EPA’s Climate Ready Estuaries Program

During the spring of 2009, the bi-state work group applied for and received a technical assistance grant through the EPA’s Climate Ready Estuaries Program

( The purpose of the Direct Technical Assistance grant program was “to accelerate efforts already underway to develop and implement climate adaptation plans”. This program provided $75,000 of direct technical assistance in the form of contractors provided by the EPA.

The bi-state work group worked with contractors from ICF International, who provided outside research assistance, resulting in three technical memoranda delivered to the LISS. These documents contained information and recommendations in the following topic areas: a review and synthesis of information on climate change drivers and responses in Long Island Sound; steps to develop a prioritized list of indicators for monitoring climate-driven change; review of monitoring programs and references for developing a monitoring strategy; glossary of common terms; and potential additions to the draft monitoring program already in development.

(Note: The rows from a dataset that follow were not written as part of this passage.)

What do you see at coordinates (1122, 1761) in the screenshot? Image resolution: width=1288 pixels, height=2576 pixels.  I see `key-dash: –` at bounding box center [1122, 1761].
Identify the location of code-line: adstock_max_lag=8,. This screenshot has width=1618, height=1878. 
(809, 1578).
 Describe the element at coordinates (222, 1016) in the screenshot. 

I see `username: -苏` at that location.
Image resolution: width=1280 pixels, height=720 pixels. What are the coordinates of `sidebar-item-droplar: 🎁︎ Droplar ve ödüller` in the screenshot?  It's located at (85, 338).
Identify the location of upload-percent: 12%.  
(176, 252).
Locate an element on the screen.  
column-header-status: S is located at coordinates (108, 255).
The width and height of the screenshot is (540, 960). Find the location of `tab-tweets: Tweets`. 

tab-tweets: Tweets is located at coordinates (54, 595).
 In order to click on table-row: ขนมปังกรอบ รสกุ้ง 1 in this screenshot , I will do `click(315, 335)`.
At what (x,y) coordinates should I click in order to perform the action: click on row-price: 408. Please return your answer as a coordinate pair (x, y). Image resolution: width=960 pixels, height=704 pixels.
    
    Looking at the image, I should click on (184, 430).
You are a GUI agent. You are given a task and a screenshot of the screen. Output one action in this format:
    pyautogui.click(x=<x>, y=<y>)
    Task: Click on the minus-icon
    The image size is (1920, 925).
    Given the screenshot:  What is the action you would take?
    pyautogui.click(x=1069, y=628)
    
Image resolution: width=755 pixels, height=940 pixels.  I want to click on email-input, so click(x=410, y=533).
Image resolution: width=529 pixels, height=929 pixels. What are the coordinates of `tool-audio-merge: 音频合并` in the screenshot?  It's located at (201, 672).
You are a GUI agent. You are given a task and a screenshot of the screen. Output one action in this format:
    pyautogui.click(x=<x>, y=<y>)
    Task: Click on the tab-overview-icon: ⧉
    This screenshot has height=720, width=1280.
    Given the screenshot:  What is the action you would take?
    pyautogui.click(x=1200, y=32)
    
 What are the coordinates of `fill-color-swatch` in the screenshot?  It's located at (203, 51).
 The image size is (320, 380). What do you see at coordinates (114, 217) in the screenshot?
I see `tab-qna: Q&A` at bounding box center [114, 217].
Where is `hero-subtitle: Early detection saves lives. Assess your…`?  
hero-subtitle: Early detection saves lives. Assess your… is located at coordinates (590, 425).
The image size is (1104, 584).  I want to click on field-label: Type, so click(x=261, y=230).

The memoranda are posted in their original form on the SMCCP website( Additionally, they have served as an important starting point for many of the bi-state work group activities. The review and synthesis of information on climate change drivers and responses in Long Island Sound has been expanded by technical and bi-state work group members and is included as Appendix B of this strategy. The indicator selection flow chart that was developed by ICF was adapted and incorporated in the strategic plan and the bi-state work group’s final version is included above in Chart 1.